You might be thinking exactly what we did at first when arriving at this topic, which is, why is this in Domain 6 and not in Domain 8? The truth is, the domains are completely irrelevant for the most part, but since you asked, it’s our belief that the testing of software not only occurs in the development phase, but also in assessment and audit methods. Here are the terms you’ll need to be familiar with for this domain:
Architectural model – the prerequisite to an architecture security review.
Architecture security review – manually reviewing the product architecture to make sure it fulfills security requirements. The benefit of this is that it can help a security test to detect architectural violations of security standards.
Business case – description of the need for testing software (usage scenario), or a function of the software that accomplishes or carries out a business need (e.g. the need to deposit checks from a mobile phone without going to a bank); this is a prerequisite to threat modeling.
Threat modeling – structured, manual review of an application business/use case or scenario that is accompanied by pre-compiled security threats. The benefit of this is that it can help to identify threats, impact, and possible mitigations that can be developed in the planning and design phase.
Here are the terms you’ll need to be familiar with during the application and development phase (pre-testing environment):
Static source code analysis – AKA manual code review – does not execute the application. This can help detect insecure programming, outdated libraries, and misconfigurations. It has six objectives:
- Verify that all required functions exist.
- Verify that there is no foreign code. Foreign code refers to code that is not related to the performance of a required function.
- Verify that there is no dead end or unreachable code, which refers to all lines of code within the system being executable.
- Ensure that there are no back doors, trap doors, no debug mode controls, or special processing mode controls that can be exploited by an attacker.

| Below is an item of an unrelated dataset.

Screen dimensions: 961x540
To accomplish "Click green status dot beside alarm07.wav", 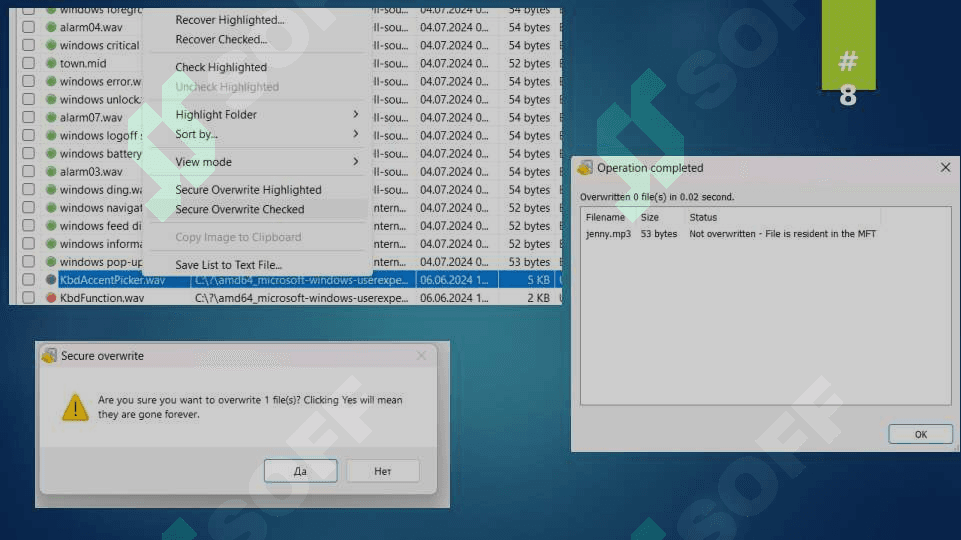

- Coding standards are met. This means that organizational, contractual or other required frameworks, templates, coding standards, and naming conventions were used applicable to the unit of code being evaluated.
- All code is of trustworthy provenance. In other words, it has either been originally written, imported from other validated project libraries, or from other trustworthy code libraries and depositories.

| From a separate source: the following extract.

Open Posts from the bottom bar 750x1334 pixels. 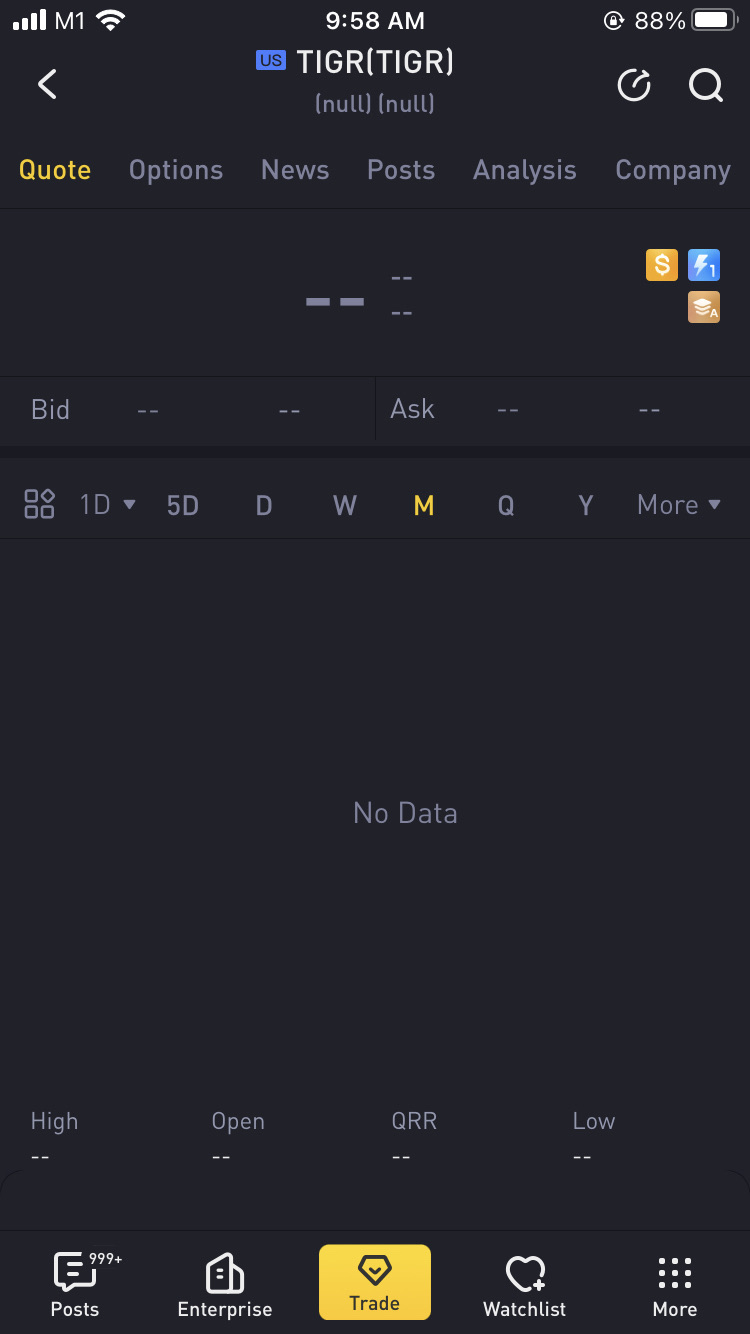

Dynamic testing – code is executed and observed.
Static testing – as stated above, this is a manual review and code is not executed.

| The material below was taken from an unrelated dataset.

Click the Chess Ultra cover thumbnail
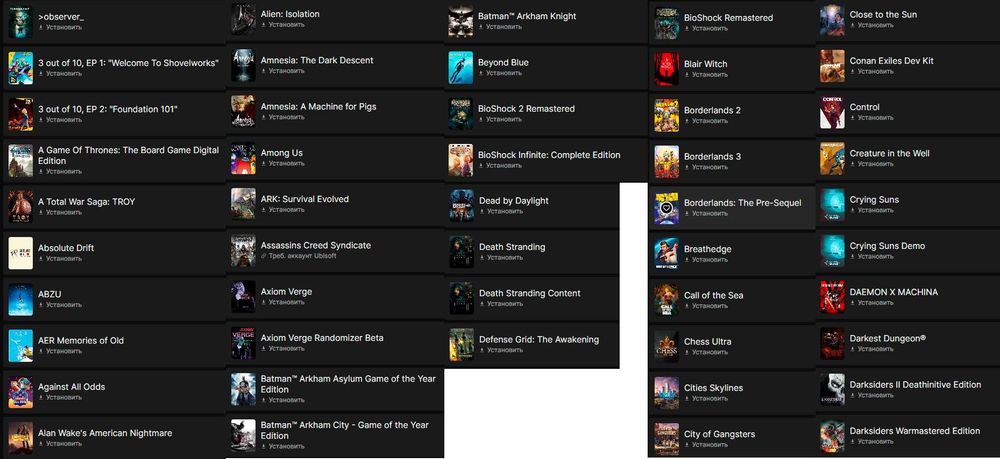 666,346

Interactive application security testing (IAST) as opposed to DAST and SAST brings software testing to web and mobile apps. It works with agents that are incorporated into the application being tested, which enables it to look through the application’s logic as far down as the library routines it calls to ensure proper use. Full code coverage for serverless applications that use non-HTTP interfaces are a challenge for IAST.
Manual testing – human-guided test scenarios.
Automated testing – an application is used to carry out the test.
Manual/automated penetration testing – sends data in simulated attacks to observe the application’s behavior.
Vulnerability scan – looks for weaknesses in system components or configurations.
Fuzz testing – sends large amounts of data to the application’s input capability to force crashing/failure.
Considerations for test methods:
- Attack surface – differing methods will find differing vulnerabilities
- Application behavior – different methods will yield varying behavior from applications.
- Results – variances in usability, recommended fixes, and number of false positives.
- Supported languages/technologies – differing tools may not support all technologies.
- Resource consumption – both computing power and manual (employee) efforts.
Additional terms to be aware of:
Use case – a specific interaction between a system and a condition or environment.
Misuse case – a use case that is specifically from the point of view of an attacker.
Positive test – system works as expected with expected data.
Negative test – how the system behaves with unexpected data (should reject the data).
Interface test – testing the various hardware and software components of a system to make sure they function (interface with one another) harmoniously. For example, testing the application with differing types of browsers, testing the file transfer capability, communication flow between components.
Privileged applets – Java applets are either sandbox applets or privileged applets. Sandbox applets are executed in a security sandbox that only allows explicit safe operations. Privileged applets can run outside the security sandbox and have extensive capabilities to access the client and its environment.
Applets loaded from the local file system (in the user’s CLASSPATH) do not have the same restrictions that applets loaded over the network do. When launched with the Java Network Launch Protocol (JNLP), sandbox applets can:
- Open/read/save files on the client
- Access the shared system-wide clipboard
- Access printing functions
- Store data on the client, decide how applets should be downloaded and cached, and much more
Sandbox applets cannot do the following:
- Access client resources such as the local file system, executable files, system clipboard, and printers
- Connect to or retrieve resources from any third-party server (any server other than the server it originated from)
- Load native libraries
- Change the Security Manager
- Create a Class Loader
- Read certain system properties
The final concept in Domain 6 is the protection of test data. Considerations:
- Don’t use PII or confidential data for testing. If needed, ensure that proper protections are in place.
- Sensitive elements should be randomized or removed.
- Utilize planned-production access control methods.
- If production data is needed, a formal request should be submitted for each instance of use, copying, transmission, or test plan.
- Destruction/deletion of test data when the test is finished.
- Adequate logging should be in place for all use of production data.
- Labels are important – both the data that is used in the test, and the output from the testing. This way the classification will be known by future handlers.